Pejabat itu membantah laporan pasukannya memborgol sedikitnya beberapa paramedis dan menembak mereka dari jarak dekat.
“Itu bukan dari dekat. Mereka melepaskan tembakan dari jauh,” katanya. “Tidak ada penganiayaan terhadap orang-orang di sana,” dalihnya.
Ia mengatakan para tentara telah mendekati kelompok yang mereka tembak dan mengidentifikasi setidaknya beberapa dari mereka sebagai militan.
Namun, ia tidak menjelaskan bukti apa yang mendorong dilakukannya penilaian tersebut.

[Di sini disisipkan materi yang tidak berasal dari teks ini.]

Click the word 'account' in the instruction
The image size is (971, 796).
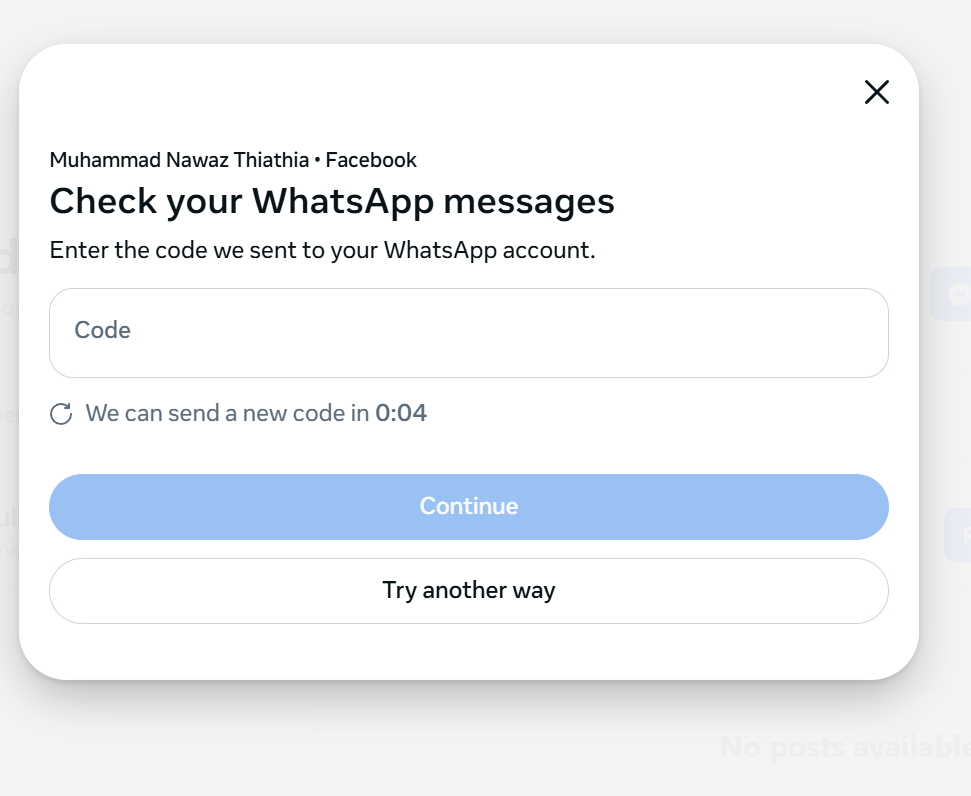coord(549,250)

“Dan di mata mereka, mereka telah berhadapan dengan teroris, itu adalah pertemuan yang berhasil dengan teroris.”
Ia mengatakan pasukan telah memberitahu PBB tentang insiden tersebut pada hari yang sama dan awalnya menutupi jenazah tersebut dengan jaring kamuflase hingga dapat ditemukan.
“Tidak ada insiden di mana IDF mencoba menutupinya. Sebaliknya, mereka langsung menghubungi PBB.” Belum ada komentar langsung dari pejabat PBB.

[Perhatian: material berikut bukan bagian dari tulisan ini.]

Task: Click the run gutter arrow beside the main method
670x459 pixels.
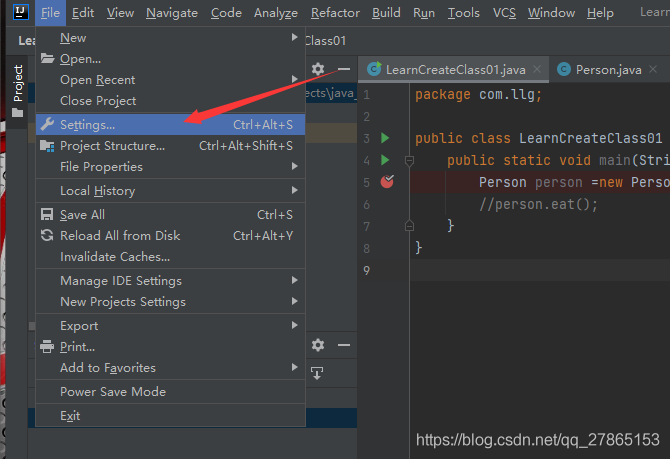Action: point(385,160)
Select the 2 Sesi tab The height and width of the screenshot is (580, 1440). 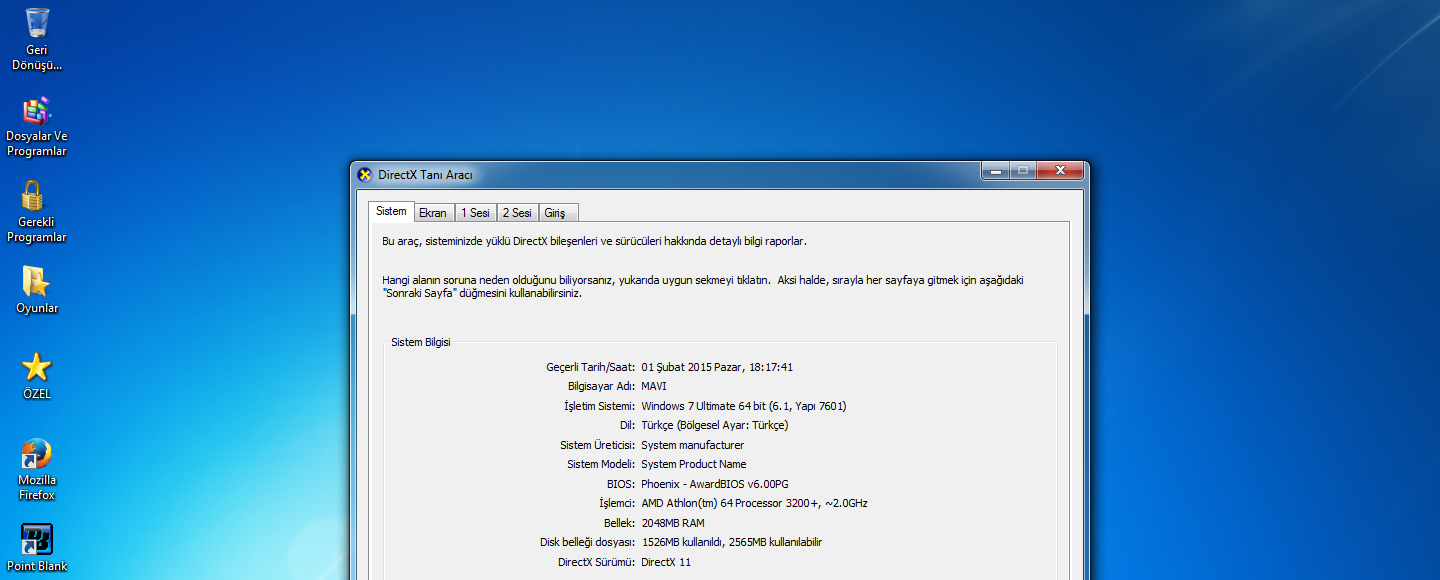point(517,213)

Kemudian, ketika PBB tidak segera datang untuk mengambil jenazah tersebut, para tentara menutupinya dengan pasir agar binatang tidak dapat mendekatinya, kata pejabat itu.

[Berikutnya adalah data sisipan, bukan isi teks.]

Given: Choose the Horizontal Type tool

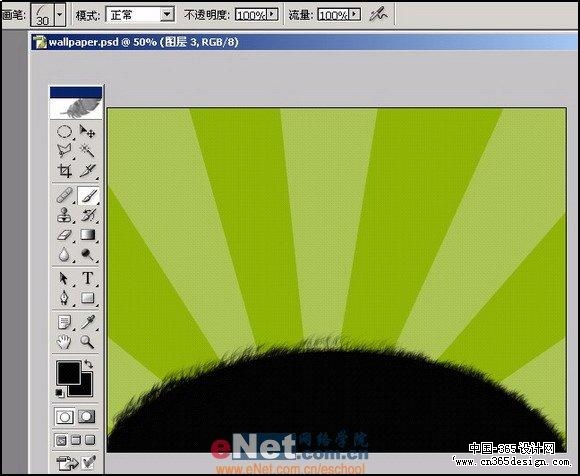Looking at the screenshot, I should pyautogui.click(x=87, y=278).
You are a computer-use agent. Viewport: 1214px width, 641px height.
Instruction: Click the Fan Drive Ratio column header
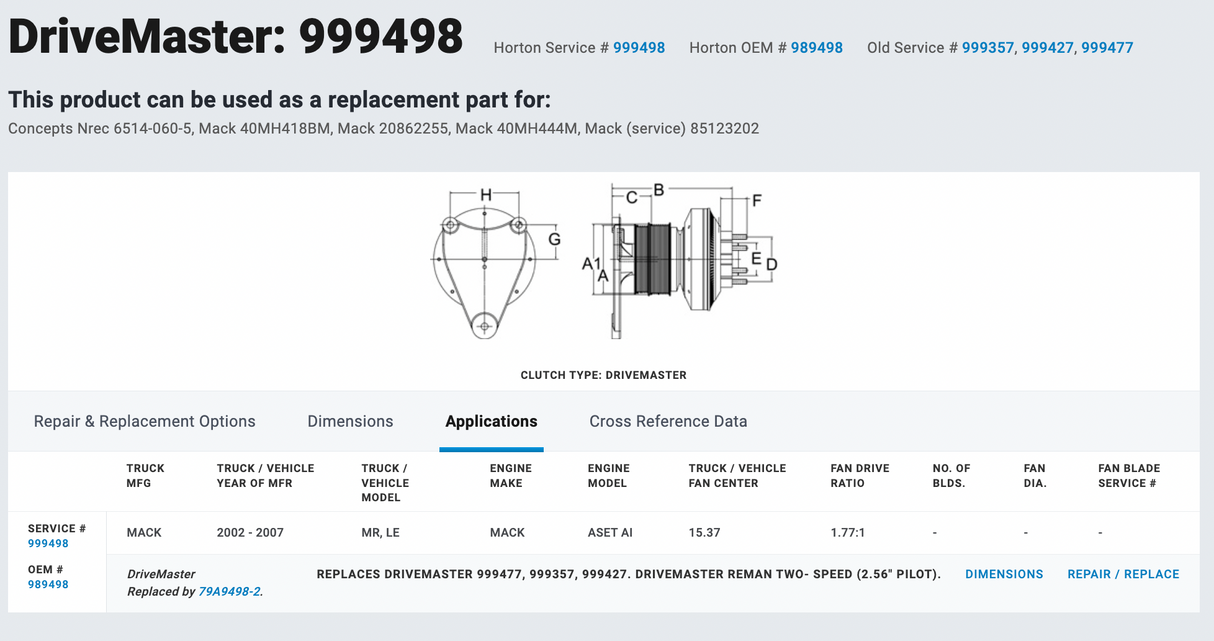859,475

Ia mengatakan, kendaraan tersebut didorong keluar dari jalan kendaraan teknik berat untuk membersihkan jalan.
Tetapi ia tidak dapat menjelaskan mengapa kendaraan tersebut terlindas oleh kendaraan teknik tersebut dan kemudian terkubur.
PBB mengonfirmasi mereka telah diberi tahu tentang lokasi jenazah tersebut, tetapi akses ke area tersebut ditolak oleh Israel selama beberapa hari.
Dikatakan bahwa jenazah tersebut telah dikuburkan di samping kendaraan mereka yang hancur dan ambulans yang diberi tanda dengan jelas, truk pemadam kebakaran, dan mobil PBB.